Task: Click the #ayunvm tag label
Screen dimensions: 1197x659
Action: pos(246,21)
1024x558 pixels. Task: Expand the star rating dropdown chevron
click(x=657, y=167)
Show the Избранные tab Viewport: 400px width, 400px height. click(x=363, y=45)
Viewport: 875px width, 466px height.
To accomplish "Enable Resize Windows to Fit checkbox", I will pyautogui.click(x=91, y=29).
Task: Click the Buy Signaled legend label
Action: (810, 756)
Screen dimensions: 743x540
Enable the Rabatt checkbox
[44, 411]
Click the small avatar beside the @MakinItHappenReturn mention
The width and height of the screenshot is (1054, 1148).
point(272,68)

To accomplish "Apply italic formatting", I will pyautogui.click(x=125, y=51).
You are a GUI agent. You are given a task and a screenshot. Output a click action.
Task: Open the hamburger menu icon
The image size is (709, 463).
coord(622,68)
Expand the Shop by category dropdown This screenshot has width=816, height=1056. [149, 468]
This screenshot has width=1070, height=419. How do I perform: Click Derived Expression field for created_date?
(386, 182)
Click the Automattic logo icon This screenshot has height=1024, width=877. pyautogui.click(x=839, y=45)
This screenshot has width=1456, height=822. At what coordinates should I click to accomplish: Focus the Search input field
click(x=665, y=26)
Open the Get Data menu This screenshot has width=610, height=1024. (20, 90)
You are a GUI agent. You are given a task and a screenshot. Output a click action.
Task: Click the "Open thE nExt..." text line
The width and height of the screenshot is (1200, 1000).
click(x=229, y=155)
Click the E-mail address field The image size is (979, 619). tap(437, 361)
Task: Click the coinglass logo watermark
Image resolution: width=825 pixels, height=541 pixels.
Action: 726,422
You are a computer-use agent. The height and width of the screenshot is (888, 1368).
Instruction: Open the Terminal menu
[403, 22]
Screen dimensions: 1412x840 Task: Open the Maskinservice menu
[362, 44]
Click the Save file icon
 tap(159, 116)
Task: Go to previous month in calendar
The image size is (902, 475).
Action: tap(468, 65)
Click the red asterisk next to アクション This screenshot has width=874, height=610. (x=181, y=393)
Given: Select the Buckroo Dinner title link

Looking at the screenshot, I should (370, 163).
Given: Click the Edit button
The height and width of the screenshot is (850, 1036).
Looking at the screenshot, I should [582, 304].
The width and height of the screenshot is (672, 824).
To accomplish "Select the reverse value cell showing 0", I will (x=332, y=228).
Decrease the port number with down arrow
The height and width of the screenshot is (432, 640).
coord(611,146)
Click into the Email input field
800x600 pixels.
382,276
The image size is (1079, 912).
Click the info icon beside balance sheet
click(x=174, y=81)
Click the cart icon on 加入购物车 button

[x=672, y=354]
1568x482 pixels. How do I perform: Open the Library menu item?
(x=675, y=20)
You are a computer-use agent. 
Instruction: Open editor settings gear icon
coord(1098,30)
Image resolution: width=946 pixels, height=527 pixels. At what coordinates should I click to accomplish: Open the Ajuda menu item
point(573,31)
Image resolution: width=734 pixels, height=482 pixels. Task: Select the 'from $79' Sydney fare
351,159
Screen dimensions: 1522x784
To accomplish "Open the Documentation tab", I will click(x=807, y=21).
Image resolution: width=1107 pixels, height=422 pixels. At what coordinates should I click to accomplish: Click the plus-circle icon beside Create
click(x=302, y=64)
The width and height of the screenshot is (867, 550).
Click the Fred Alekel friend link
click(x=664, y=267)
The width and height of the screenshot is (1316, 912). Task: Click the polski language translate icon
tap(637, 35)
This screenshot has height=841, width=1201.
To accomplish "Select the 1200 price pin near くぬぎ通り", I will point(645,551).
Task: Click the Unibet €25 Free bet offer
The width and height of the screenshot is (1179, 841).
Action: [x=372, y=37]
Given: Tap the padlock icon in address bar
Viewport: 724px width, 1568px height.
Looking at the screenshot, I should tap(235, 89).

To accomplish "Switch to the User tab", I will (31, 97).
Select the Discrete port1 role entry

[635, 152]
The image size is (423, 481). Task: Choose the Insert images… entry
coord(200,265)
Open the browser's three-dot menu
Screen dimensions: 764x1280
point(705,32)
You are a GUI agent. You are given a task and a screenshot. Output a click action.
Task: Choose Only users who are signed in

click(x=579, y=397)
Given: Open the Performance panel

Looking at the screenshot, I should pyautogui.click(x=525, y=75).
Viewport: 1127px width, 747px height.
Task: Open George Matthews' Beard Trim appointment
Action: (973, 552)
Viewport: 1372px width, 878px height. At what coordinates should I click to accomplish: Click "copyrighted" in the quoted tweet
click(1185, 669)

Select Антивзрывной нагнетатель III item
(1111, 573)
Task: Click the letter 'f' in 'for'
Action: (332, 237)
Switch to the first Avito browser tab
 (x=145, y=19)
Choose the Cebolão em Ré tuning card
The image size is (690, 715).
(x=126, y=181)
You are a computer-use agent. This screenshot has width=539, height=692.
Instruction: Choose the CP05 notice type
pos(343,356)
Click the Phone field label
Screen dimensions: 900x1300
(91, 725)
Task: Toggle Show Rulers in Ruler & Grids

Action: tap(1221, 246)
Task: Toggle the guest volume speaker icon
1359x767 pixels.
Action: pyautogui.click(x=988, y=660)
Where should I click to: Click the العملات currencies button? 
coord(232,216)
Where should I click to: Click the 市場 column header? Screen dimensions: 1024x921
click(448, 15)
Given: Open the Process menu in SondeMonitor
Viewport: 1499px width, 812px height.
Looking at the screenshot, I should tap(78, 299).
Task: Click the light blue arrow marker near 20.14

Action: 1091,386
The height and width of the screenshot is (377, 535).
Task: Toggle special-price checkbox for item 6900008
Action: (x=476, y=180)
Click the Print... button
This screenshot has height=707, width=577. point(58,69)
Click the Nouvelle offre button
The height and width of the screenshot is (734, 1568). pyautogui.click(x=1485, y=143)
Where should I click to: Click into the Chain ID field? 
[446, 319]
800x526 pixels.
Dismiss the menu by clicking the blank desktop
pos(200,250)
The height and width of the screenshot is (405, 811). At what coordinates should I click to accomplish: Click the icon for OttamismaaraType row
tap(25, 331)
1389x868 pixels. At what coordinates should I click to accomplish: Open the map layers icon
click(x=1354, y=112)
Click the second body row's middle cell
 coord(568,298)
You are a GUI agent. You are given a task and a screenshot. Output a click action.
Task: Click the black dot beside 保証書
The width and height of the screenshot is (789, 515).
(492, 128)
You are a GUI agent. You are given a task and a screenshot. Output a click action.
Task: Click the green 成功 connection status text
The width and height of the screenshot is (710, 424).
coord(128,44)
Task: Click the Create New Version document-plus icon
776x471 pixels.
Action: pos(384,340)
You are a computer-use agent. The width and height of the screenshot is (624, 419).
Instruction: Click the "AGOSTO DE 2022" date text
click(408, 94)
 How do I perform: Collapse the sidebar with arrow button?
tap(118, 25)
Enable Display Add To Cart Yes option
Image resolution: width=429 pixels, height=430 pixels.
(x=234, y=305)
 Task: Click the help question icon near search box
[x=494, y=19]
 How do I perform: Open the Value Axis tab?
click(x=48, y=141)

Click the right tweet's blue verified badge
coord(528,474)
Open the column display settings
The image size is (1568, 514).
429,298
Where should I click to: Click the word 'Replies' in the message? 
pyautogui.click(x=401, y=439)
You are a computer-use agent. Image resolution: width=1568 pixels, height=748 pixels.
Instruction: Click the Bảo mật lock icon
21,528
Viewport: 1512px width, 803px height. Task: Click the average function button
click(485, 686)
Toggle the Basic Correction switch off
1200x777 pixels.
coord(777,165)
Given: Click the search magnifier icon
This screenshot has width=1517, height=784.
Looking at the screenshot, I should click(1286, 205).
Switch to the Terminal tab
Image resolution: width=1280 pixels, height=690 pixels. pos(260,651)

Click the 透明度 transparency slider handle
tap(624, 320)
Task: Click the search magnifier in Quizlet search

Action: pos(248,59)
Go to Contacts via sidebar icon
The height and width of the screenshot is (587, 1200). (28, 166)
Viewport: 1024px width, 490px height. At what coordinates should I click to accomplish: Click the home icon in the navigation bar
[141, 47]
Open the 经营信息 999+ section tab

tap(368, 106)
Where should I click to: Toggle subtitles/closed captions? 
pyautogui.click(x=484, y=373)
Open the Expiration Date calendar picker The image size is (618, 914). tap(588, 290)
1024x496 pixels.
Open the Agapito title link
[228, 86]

Exercise description - In the data above, start at the line that has "This screenshot has width=1517, height=784.", stop after the line that has "1024x496 pixels.", and print every line in between exactly as it stands.

Exercise result -
This screenshot has width=1517, height=784.
Looking at the screenshot, I should click(1286, 205).
Switch to the Terminal tab
Image resolution: width=1280 pixels, height=690 pixels. pos(260,651)

Click the 透明度 transparency slider handle
tap(624, 320)
Task: Click the search magnifier in Quizlet search

Action: pos(248,59)
Go to Contacts via sidebar icon
The height and width of the screenshot is (587, 1200). (28, 166)
Viewport: 1024px width, 490px height. At what coordinates should I click to accomplish: Click the home icon in the navigation bar
[141, 47]
Open the 经营信息 999+ section tab

tap(368, 106)
Where should I click to: Toggle subtitles/closed captions? 
pyautogui.click(x=484, y=373)
Open the Expiration Date calendar picker The image size is (618, 914). tap(588, 290)
1024x496 pixels.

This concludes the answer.